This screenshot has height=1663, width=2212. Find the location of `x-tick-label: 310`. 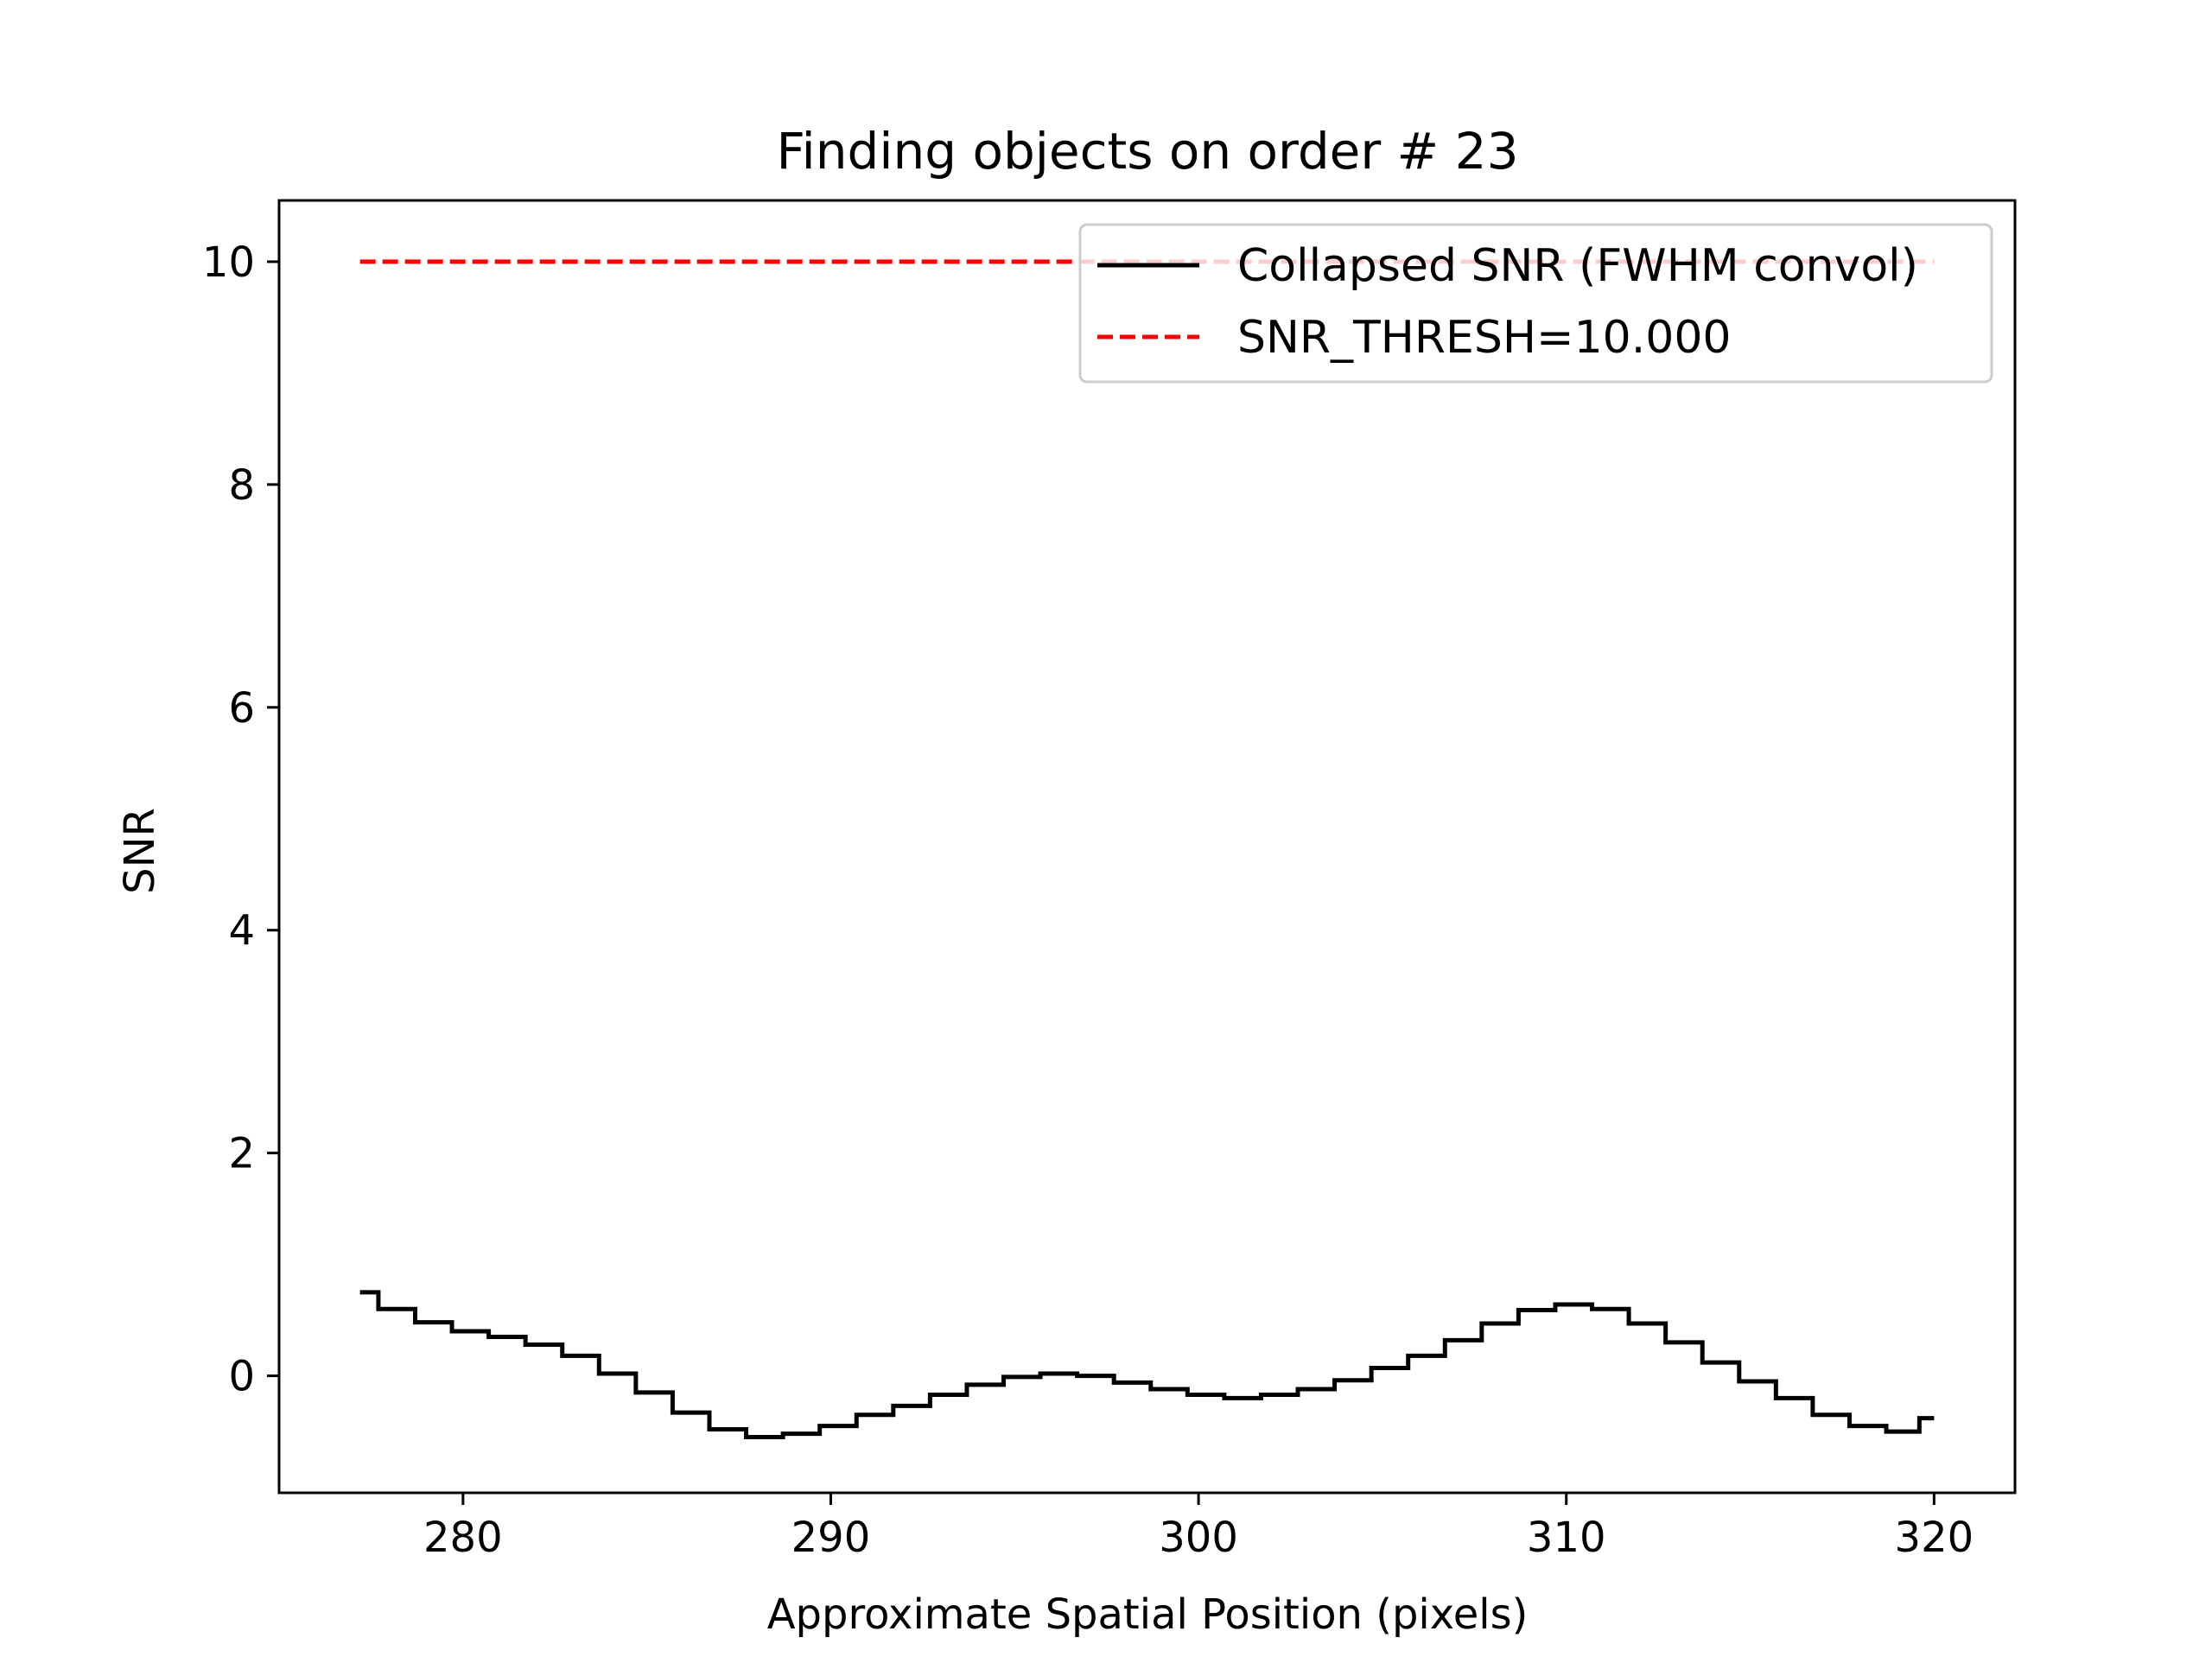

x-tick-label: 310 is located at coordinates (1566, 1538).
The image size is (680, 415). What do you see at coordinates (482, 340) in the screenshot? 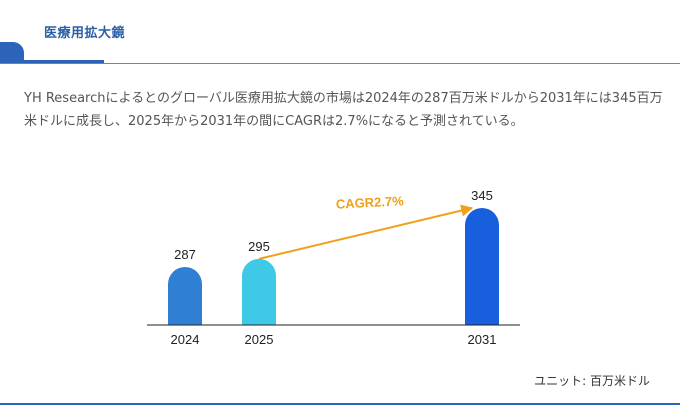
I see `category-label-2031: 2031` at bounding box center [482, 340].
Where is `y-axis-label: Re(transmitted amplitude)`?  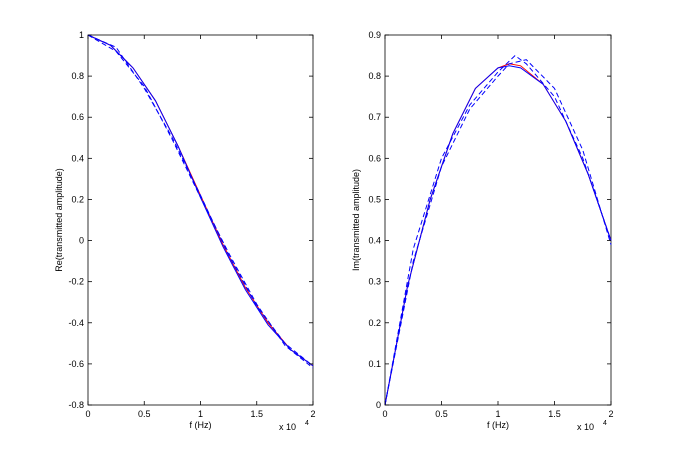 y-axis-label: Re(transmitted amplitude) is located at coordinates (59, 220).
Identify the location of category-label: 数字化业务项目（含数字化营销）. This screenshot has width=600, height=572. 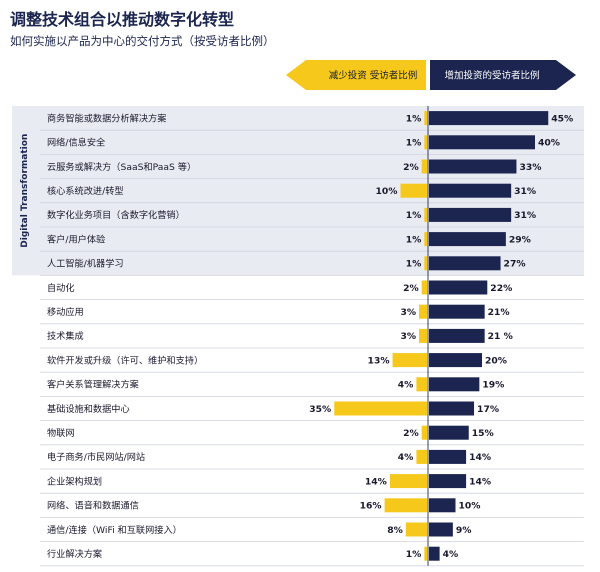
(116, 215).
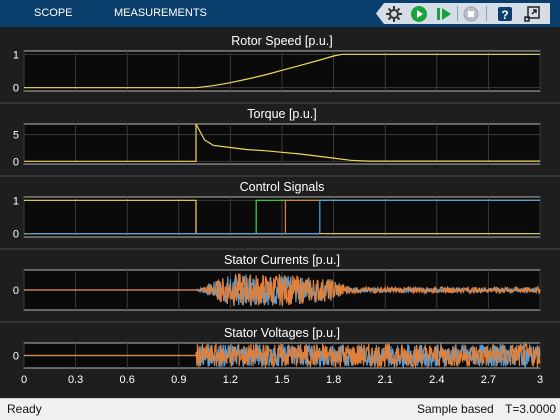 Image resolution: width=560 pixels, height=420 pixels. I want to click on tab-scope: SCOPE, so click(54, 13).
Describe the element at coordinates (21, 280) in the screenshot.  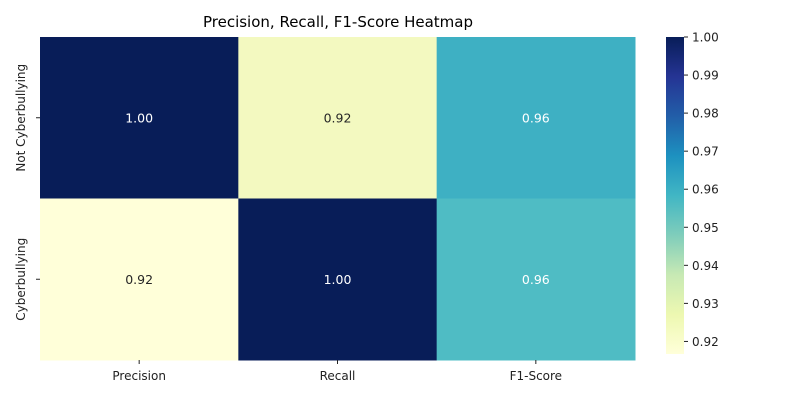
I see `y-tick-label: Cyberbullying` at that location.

WORK ITEM. Output every line of the listing, from the line containing "Describe the element" through the end of the listing, as a JSON list of strings with one string per line and no blank lines. Leave the pictures out.

TASK SOLUTION.
[
  "Describe the element at coordinates (21, 280) in the screenshot.  ",
  "I see `y-tick-label: Cyberbullying` at that location."
]